**SET EXERCISE**
Reproduce the data from its start through the line holding "土地探し (468, 2300)", inclusive, and switch every "シリーズ" to "コレクション" while leaving everything else unchanged.

**RECORDS FOR THE EXERCISE**
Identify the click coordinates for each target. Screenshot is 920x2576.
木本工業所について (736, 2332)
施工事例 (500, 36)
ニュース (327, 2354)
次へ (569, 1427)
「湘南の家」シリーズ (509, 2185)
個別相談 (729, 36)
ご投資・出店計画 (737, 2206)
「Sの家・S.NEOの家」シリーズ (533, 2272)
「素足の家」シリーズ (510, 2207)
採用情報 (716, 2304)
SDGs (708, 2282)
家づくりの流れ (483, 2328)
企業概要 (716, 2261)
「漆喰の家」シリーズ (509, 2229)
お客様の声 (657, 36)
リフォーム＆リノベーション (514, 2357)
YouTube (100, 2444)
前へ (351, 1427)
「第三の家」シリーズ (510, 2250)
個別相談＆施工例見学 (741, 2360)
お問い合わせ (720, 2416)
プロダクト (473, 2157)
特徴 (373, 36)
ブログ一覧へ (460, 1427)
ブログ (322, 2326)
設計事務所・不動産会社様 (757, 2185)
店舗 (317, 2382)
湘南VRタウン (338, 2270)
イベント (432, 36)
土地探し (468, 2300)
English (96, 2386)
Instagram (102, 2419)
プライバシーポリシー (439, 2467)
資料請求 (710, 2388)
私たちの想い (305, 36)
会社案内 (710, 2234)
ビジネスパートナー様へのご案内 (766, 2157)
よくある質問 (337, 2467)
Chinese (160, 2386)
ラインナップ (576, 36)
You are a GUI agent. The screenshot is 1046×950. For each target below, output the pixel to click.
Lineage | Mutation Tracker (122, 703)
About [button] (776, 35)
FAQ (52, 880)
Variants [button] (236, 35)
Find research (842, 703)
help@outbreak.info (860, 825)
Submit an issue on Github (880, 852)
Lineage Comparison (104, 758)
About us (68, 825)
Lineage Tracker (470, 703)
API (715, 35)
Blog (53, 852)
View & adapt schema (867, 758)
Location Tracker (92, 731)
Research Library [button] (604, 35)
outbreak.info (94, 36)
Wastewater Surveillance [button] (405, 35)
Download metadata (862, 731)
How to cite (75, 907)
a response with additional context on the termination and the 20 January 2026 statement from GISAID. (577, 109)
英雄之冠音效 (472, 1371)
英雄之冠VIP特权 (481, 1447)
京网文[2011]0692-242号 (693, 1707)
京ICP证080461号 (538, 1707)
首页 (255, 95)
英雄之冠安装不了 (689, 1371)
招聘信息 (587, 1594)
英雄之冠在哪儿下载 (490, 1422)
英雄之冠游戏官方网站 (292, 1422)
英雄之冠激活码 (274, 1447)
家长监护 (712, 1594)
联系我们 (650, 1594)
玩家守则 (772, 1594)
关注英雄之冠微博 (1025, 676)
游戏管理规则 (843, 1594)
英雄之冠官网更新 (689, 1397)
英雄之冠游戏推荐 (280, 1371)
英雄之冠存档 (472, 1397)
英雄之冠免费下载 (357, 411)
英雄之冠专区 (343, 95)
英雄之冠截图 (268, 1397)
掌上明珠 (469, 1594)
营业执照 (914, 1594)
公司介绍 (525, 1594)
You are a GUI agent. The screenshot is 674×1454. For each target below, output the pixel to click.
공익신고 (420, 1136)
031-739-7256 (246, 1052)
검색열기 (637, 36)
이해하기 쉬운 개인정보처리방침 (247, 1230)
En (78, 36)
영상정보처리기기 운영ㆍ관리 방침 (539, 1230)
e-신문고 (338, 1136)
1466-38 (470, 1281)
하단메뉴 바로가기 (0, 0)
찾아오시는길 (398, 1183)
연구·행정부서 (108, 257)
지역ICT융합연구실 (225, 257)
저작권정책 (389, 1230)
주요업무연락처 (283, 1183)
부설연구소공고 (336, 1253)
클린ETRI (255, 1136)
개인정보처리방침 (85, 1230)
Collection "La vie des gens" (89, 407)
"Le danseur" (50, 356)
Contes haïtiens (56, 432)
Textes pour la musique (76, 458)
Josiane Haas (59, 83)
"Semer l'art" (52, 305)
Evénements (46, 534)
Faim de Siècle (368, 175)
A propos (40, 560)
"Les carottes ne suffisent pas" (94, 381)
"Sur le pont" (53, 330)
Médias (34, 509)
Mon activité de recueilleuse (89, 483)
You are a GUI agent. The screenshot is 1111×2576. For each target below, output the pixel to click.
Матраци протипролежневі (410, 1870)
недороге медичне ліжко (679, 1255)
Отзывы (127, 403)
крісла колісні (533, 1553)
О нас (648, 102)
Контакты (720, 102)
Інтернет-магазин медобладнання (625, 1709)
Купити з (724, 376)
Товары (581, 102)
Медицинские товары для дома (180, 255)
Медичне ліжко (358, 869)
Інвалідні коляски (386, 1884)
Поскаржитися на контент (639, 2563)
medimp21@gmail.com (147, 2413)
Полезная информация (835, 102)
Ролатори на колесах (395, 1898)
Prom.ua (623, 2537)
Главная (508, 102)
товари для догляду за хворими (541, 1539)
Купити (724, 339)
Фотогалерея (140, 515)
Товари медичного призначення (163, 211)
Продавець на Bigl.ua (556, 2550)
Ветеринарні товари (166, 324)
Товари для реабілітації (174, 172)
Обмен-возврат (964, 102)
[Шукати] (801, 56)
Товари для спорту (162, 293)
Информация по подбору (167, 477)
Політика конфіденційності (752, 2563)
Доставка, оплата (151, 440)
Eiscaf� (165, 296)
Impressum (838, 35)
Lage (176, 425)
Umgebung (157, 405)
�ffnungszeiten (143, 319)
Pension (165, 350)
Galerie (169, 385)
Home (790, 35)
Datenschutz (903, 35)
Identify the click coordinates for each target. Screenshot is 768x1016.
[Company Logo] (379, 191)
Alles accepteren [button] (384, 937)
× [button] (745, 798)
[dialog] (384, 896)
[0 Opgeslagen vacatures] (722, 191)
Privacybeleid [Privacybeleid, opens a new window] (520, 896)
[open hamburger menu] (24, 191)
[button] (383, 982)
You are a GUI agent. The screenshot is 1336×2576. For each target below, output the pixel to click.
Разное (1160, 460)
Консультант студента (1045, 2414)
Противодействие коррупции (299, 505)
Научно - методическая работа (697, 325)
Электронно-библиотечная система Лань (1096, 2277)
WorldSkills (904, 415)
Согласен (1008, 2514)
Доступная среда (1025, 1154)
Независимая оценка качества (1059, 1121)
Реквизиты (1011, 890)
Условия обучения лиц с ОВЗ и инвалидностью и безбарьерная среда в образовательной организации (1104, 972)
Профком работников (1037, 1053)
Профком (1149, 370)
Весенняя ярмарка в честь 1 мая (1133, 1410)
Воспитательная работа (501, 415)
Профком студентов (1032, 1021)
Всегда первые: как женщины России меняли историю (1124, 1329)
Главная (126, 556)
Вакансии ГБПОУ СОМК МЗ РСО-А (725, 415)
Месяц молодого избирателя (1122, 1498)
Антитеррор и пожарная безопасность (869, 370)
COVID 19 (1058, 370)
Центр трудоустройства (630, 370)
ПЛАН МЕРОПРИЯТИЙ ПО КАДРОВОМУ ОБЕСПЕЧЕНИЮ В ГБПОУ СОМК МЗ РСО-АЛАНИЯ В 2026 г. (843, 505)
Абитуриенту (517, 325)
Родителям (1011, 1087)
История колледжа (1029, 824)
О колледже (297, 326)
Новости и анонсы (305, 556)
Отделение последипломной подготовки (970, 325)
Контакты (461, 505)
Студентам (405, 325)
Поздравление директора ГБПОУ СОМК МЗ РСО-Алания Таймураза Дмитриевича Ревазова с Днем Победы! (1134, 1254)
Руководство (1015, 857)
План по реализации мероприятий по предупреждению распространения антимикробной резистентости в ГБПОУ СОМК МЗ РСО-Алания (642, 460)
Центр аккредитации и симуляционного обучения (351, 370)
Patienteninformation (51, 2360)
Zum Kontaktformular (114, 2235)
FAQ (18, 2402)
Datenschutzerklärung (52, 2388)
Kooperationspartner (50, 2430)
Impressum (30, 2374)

**REPLY TO THE EXERCISE**
Identify the click coordinates for each target. Screenshot is 920x2576.
木本工業所について (736, 2332)
施工事例 (500, 36)
ニュース (327, 2354)
次へ (569, 1427)
「湘南の家」コレクション (509, 2185)
個別相談 (729, 36)
ご投資・出店計画 (737, 2206)
「Sの家・S.NEOの家」コレクション (533, 2272)
「素足の家」コレクション (510, 2207)
採用情報 (716, 2304)
SDGs (708, 2282)
家づくりの流れ (483, 2328)
企業概要 (716, 2261)
「漆喰の家」コレクション (509, 2229)
お客様の声 (657, 36)
リフォーム＆リノベーション (514, 2357)
YouTube (100, 2444)
前へ (351, 1427)
「第三の家」コレクション (510, 2250)
個別相談＆施工例見学 (741, 2360)
お問い合わせ (720, 2416)
プロダクト (473, 2157)
特徴 (373, 36)
ブログ一覧へ (460, 1427)
ブログ (322, 2326)
設計事務所・不動産会社様 (757, 2185)
店舗 (317, 2382)
湘南VRタウン (338, 2270)
イベント (432, 36)
土地探し (468, 2300)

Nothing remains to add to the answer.